Sie rückten für ihn zur Seite, aber er hockte sich abseits auf den Fußboden an die Wand.
»Möchtest du auch ein Bier?«, fragte Ale. Er verneinte.
Seit der Überbringung der Todesnachricht waren keine drei Stunden vergangen, aber es kam Marc vor wie eine Ewigkeit.
Tom war an die Bücherwand gegangen, direkt auf das Porträtfoto von Karina Marie zu. Jelke sah das. Tom wollte Abschied nehmen. Sie fragte vorsichtig zu Marc herüber: »Ist das okay, wenn wir sie in unsere Mitte nehmen?«
Marc nickte.
Sie stand da als Schwarz-Weiß-Foto, lachend mit Pia auf dem Arm, als sie gerade vier Wochen alt war.
»Ich habe eine Kerze dabei, auch okay?«, fragte sie.
Marc überlegte, dann nickte er wieder.
Jelke hatte ein Ritual begonnen. Sie fragte aber nicht weiter, zum Beispiel, ob man gemeinsam beten wolle. Im Gegensatz zu Karina Marie war Marc nicht gläubig. Die Kirche war ihm so fremd, wie die Vorstellung an einen Gott.
Die Männer schwiegen. Tom hätte gern laut ein Gebet gesprochen, aber er traute sich nicht. So saßen sie vor der Kerze und blieben jeder für sich.
Sie hatten den Lebensweg der beiden in entscheidenden Phasen miterlebt. Am längsten Tom, der mit Marc zusammen Karina Marie an der Küste Algeriens aus den Händen des damaligen Islamischen Staates befreit hatte. Alle waren bei der Hochzeit der beiden in der weißgeschmückten evangelischen Kirche in Blankenese dabei gewesen, wo Karina Marie bereits getauft worden war. Sie hatten Spalier gestanden. Sie waren auch in derselben Kirche zur Taufe von Pia erschienen.

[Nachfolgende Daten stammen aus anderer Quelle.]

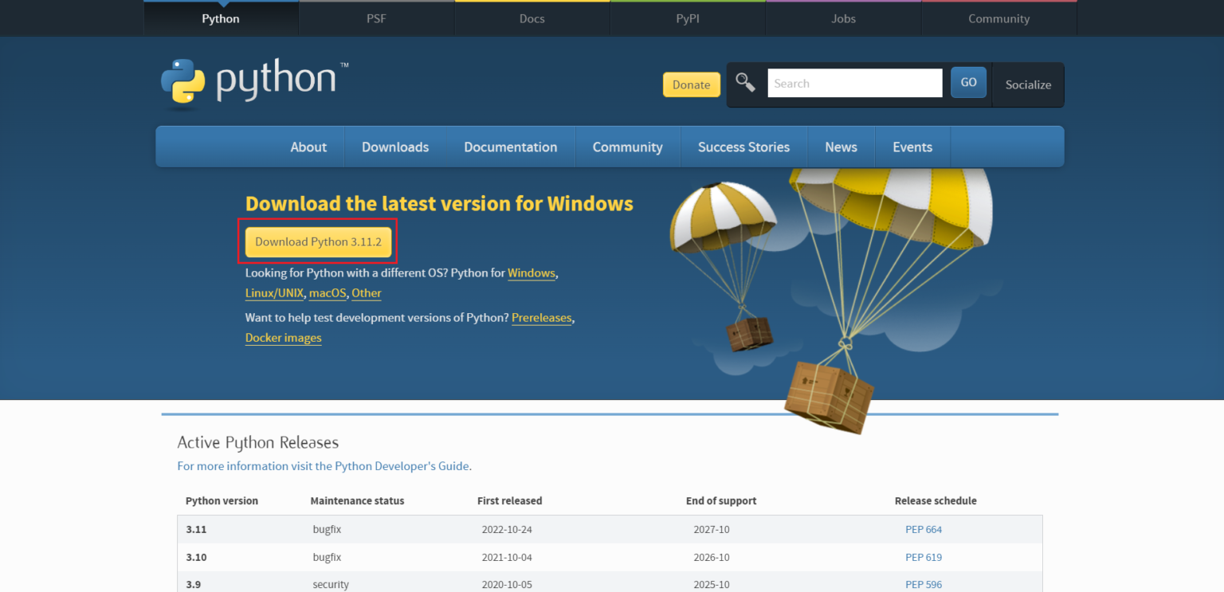The image size is (1224, 592).
Task: Visit the Jobs section
Action: point(842,18)
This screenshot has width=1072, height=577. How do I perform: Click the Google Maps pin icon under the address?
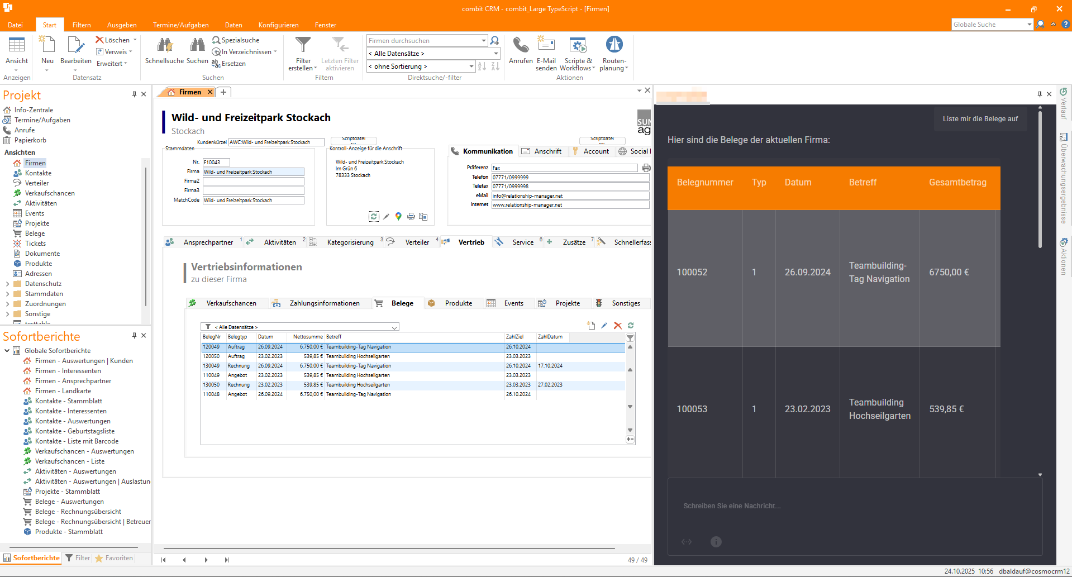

Mike erinnerte sich, wie sie sich vor Karina Maries Befreiung von der SUNDOWNER im Wasser in den Arm genommen und skandiert hatten: »Einer für alle, alle für eine, für Karina Marie!« Mike musste innerlich schmunzeln. Er hatte bei dem Wort alle damals einen Schwall Meerwasser geschluckt.
Sie waren so oft mit dem Tod konfrontiert. Aber es betraf immer die anderen.
Marcs Kopf sank herunter. Nach einer Weile raffte er sich auf, ging zur Kerze und drückte sie aus. Wohl, weil er das Treffen beenden wollte. Aber es war vielleicht mehr. Nur Jelke wusste um die wichtige Bedeutung, wenn ein Trauernder das Licht auslöscht.
»Ich muss in die Falle. Es wäre schön, wenn ihr mir die Medien draußen vom Halse haltet. Und Jelke, könntest du heute im Haus bleiben? Das Bett im Gästezimmer hat Marie bezogen.«
Er hatte kaum den Namen ausgesprochen, da drohte er wieder wegzusacken. Tom sprang auf ihn zu und führte ihn die Treppe hoch. Marc nahm es dankbar an.
ALPHA 1 sicherte in dieser ersten Nachthälfte das Gebäude, dann übernahm ALPHA 2. Am nächsten Morgen würden sie sich bei Jelke kurz abmelden. Jelke meldete ihrerseits den Einsatz bei der Notfallseelsorge als beendet, holte ihr Nachtzeug aus ihrer Wohnung und kam nur wenig später zurück. Sie sah, dass die Tatortreiniger die Straße wieder gesäubert hatten, nur die Reste einer Kreidestrichzeichnung waren noch zu sehen. Es war gut, dass Marc das nicht mehr wahrnehmen musste.